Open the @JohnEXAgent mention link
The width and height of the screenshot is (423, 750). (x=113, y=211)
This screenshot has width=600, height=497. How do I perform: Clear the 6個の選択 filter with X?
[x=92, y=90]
+ + + +
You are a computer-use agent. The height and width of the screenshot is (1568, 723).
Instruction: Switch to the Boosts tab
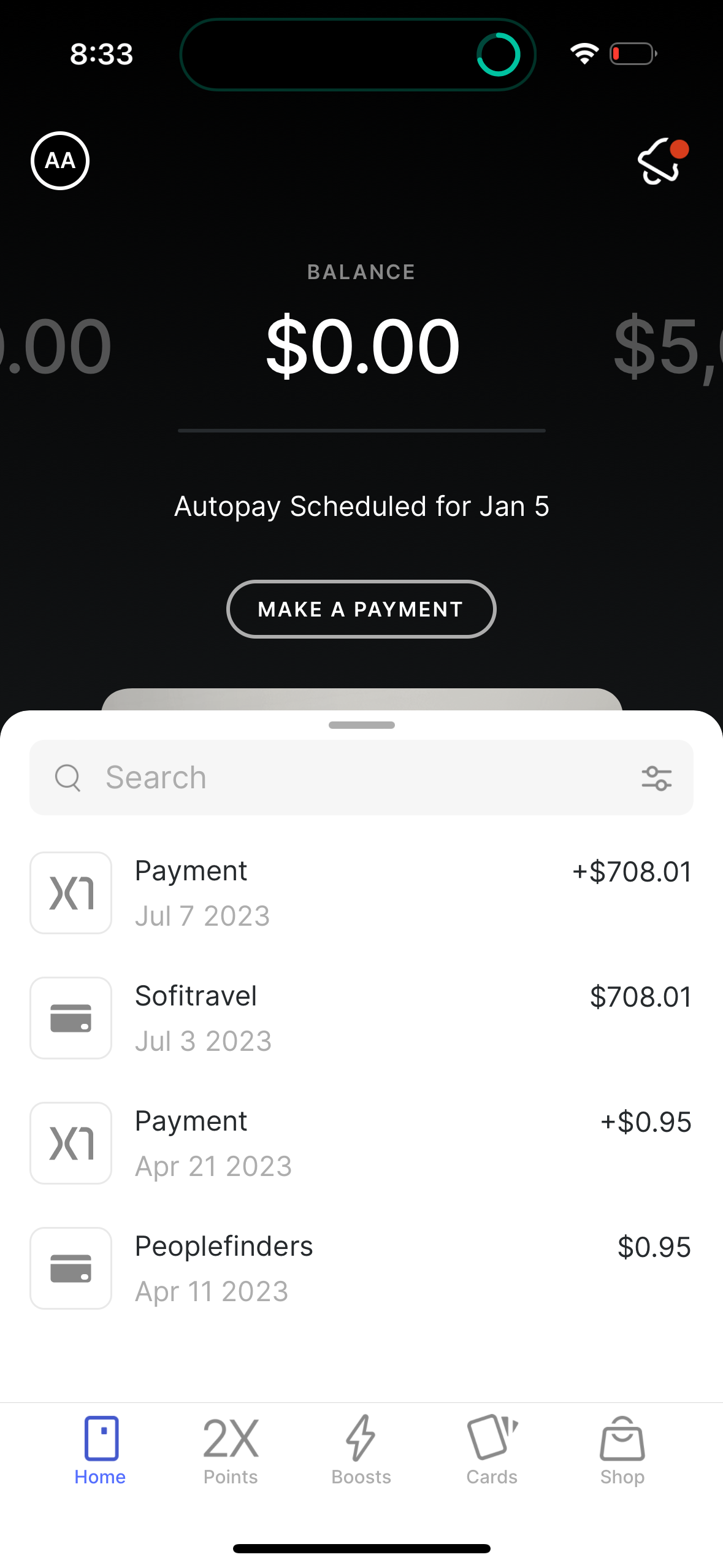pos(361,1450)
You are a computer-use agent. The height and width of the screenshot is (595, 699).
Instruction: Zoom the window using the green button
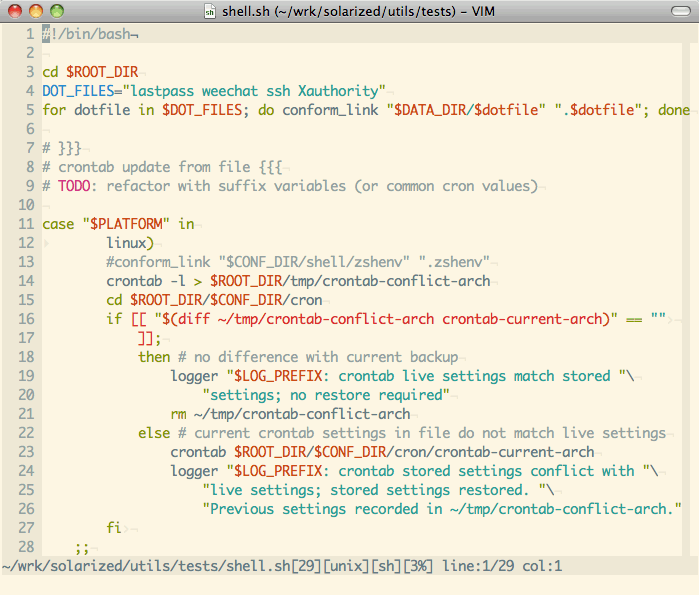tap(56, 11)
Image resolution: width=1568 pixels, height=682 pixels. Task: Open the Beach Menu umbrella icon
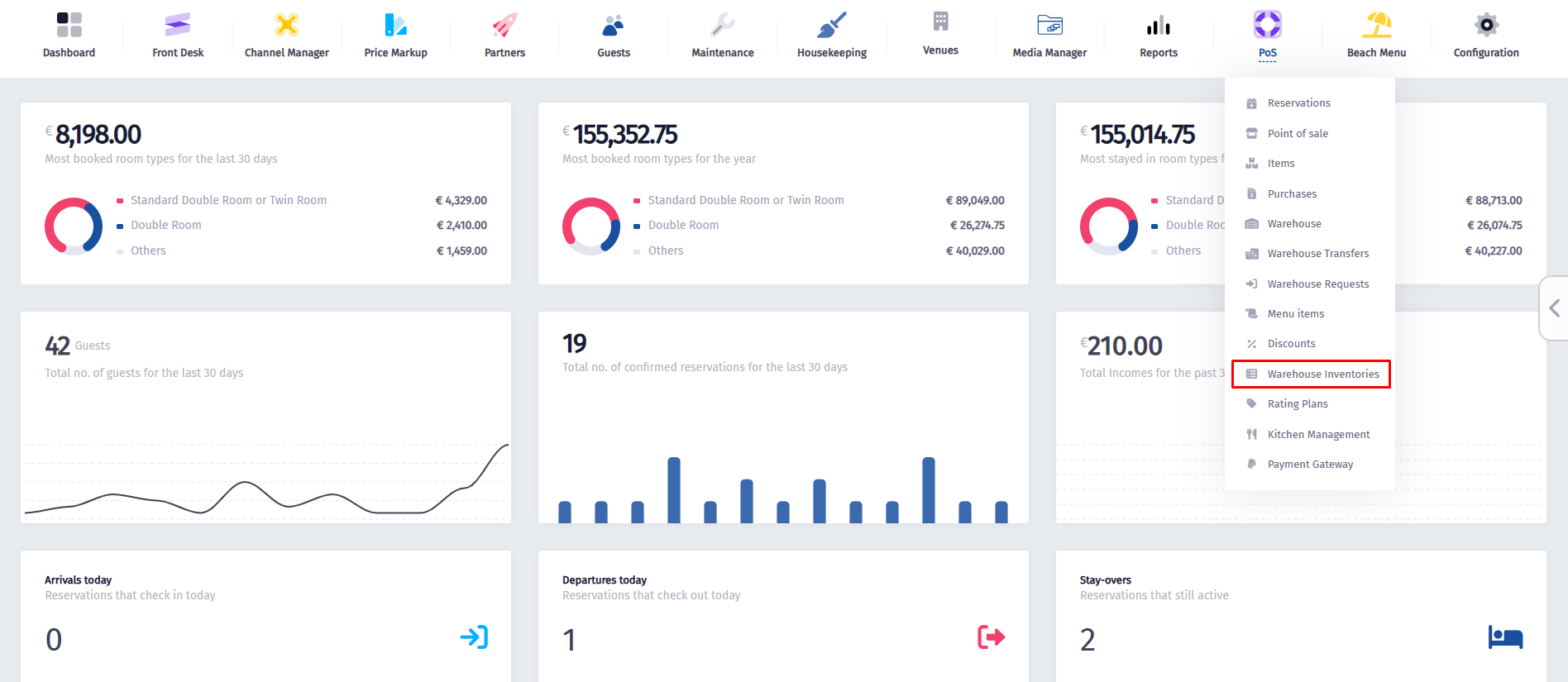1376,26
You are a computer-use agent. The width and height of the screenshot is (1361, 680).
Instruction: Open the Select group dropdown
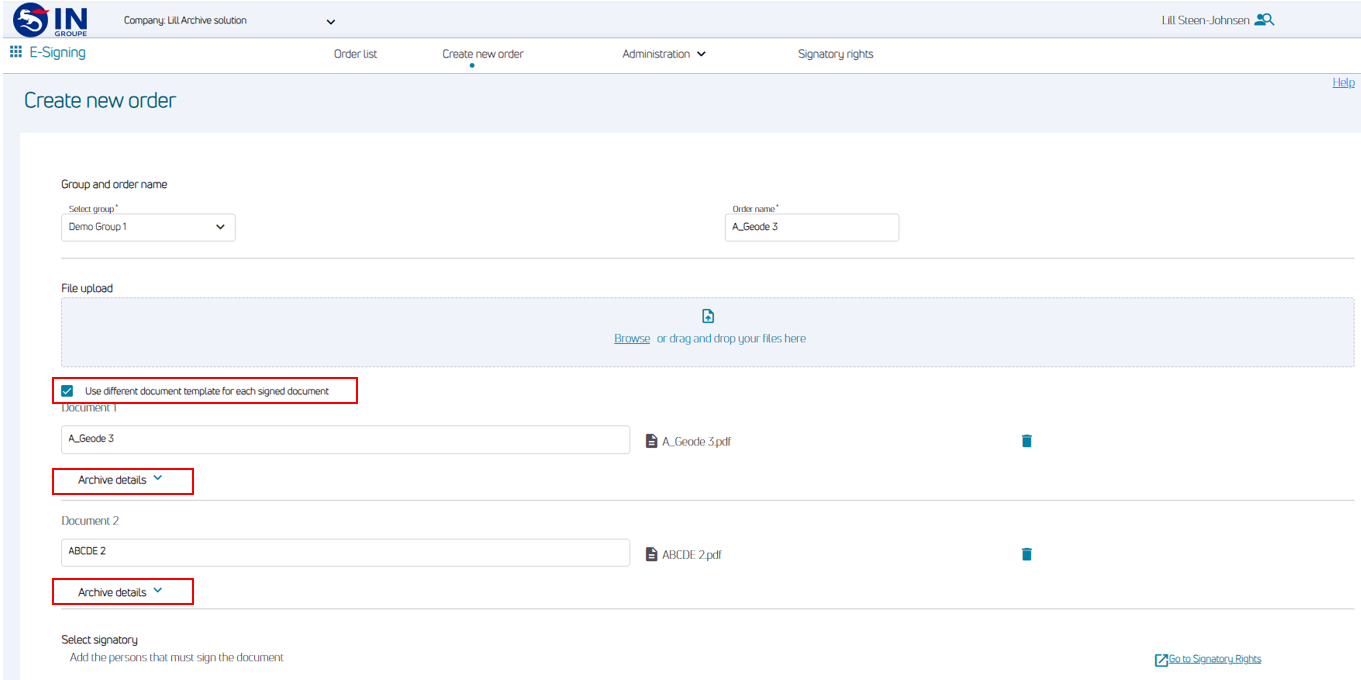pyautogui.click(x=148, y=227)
+ + + +
#### ACTION ITEM
In the records above, find the line containing "Instruction: Zoom the" and the line containing "You are a computer-use agent. The width", then give both of them again word for word along with every line between. Omit any pictures.

#### THE ANSWER
Instruction: Zoom the window using the green button
tap(56, 11)
Image resolution: width=1568 pixels, height=682 pixels. Task: Open the Beach Menu umbrella icon
1376,26
You are a computer-use agent. The width and height of the screenshot is (1361, 680).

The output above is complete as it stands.